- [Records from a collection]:
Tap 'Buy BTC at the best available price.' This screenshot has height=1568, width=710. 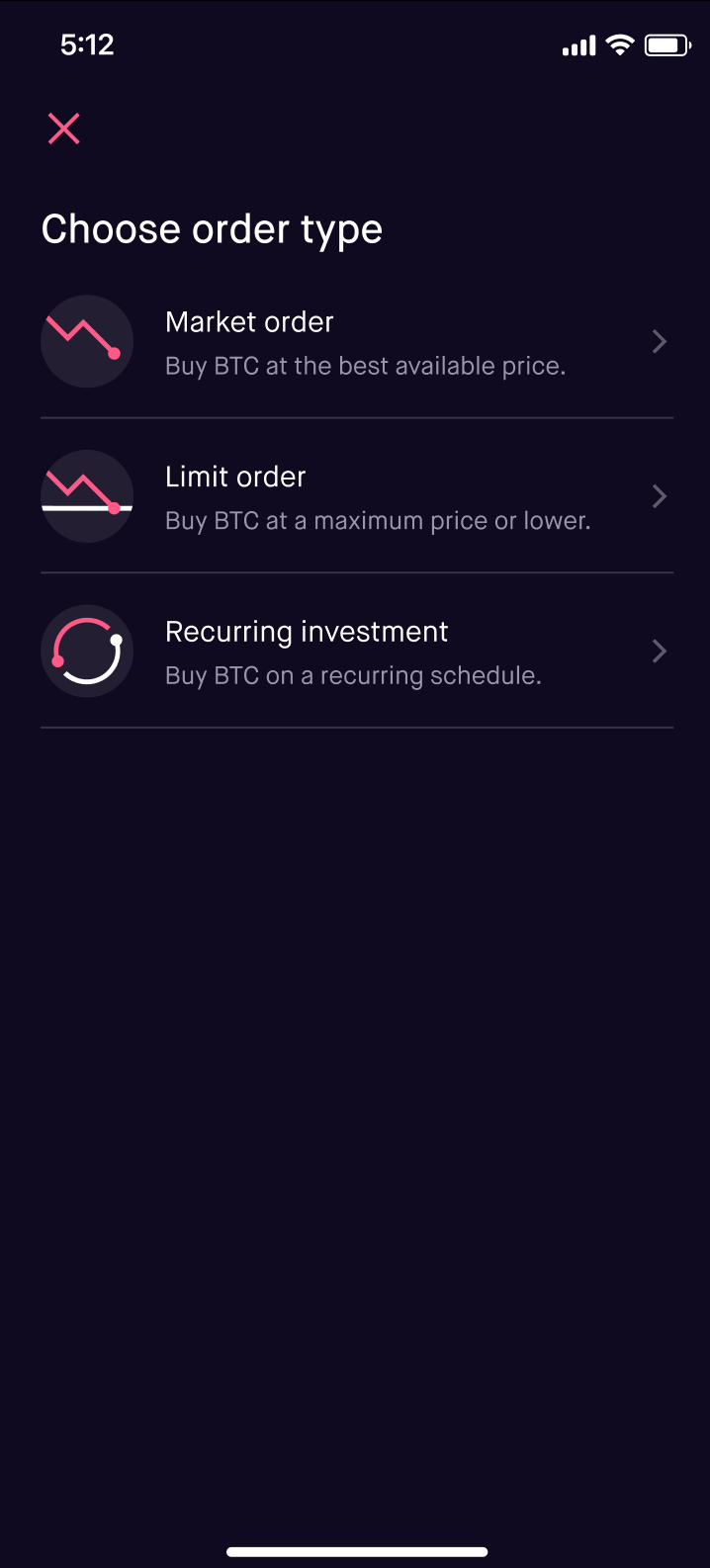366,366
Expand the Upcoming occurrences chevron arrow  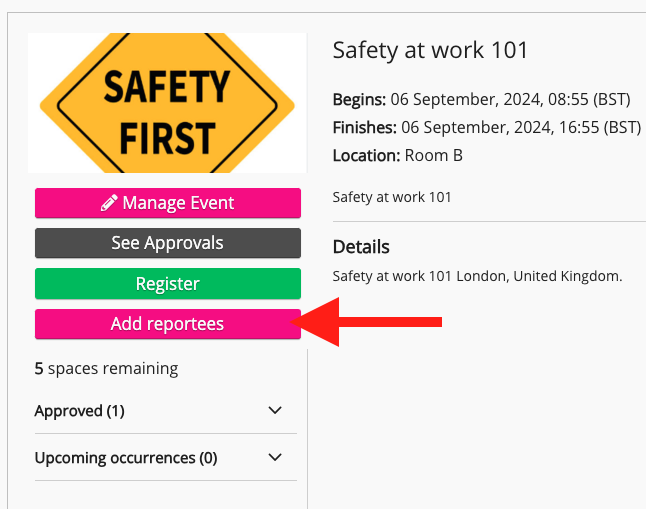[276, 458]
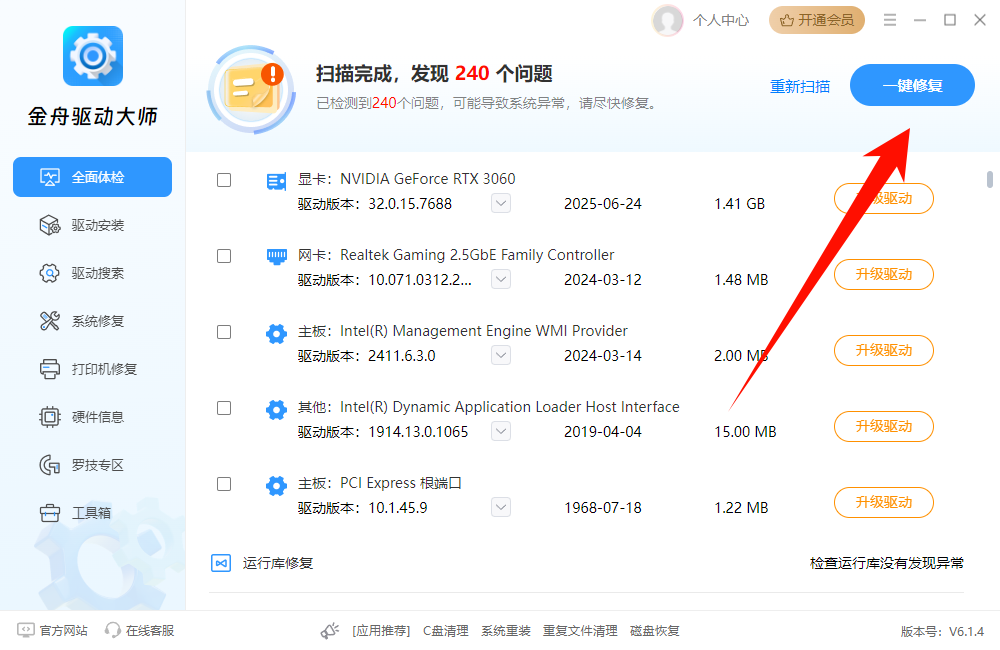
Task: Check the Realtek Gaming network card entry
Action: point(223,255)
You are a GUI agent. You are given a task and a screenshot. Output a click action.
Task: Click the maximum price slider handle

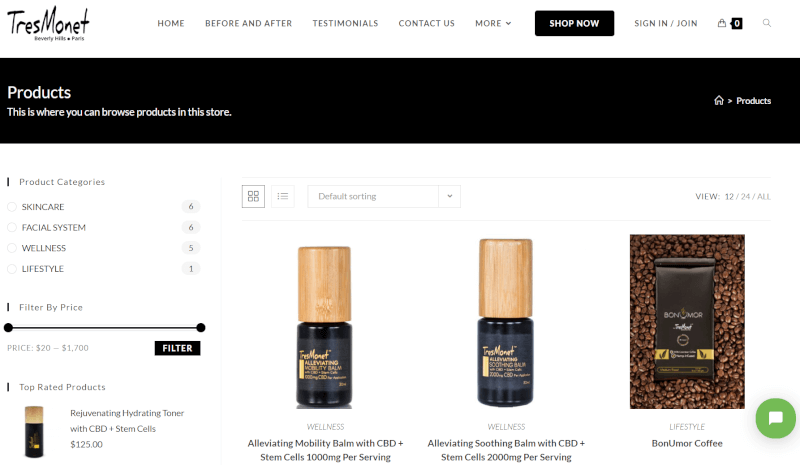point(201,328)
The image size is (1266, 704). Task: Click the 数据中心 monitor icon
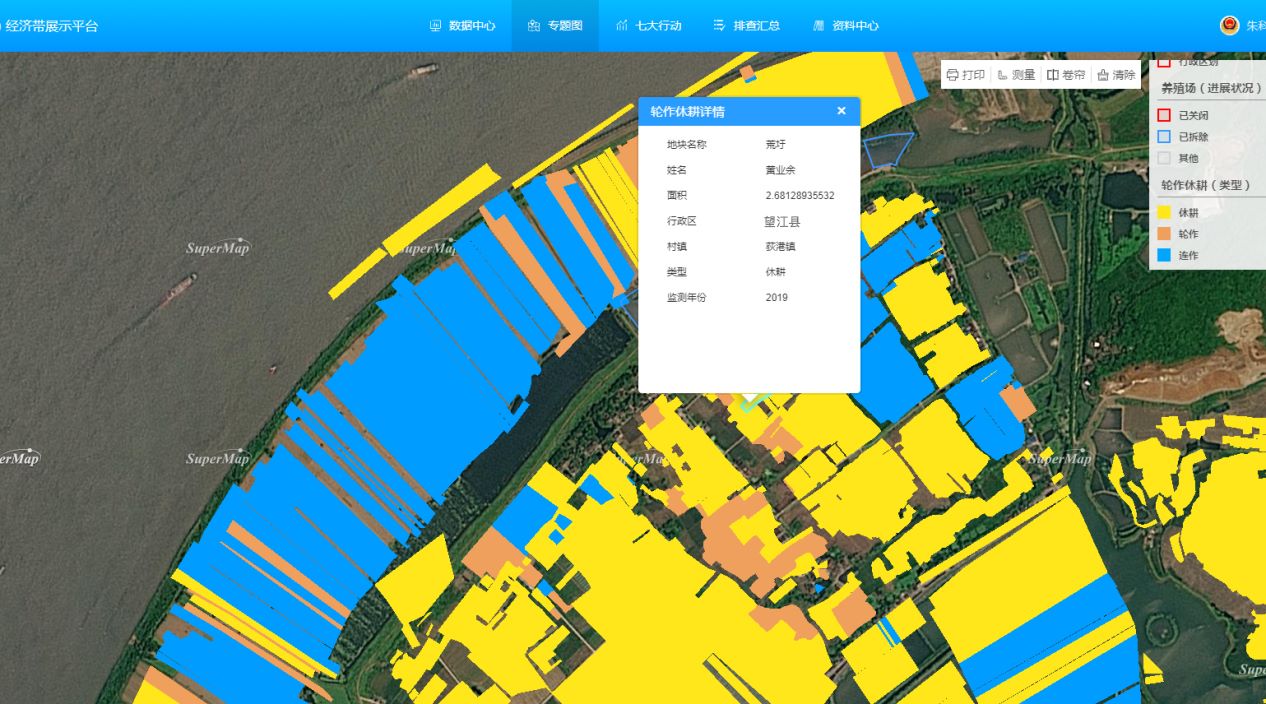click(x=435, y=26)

- [What the task requires]: Beginning at the line with "Task: Click the maximum price slider handle", reproduce word for word each line through the last line of the records. Include both ends but no pictures.

- [Solution for this exercise]:
Task: Click the maximum price slider handle

point(201,328)
The image size is (1266, 704). Task: Click the 数据中心 monitor icon
click(x=435, y=26)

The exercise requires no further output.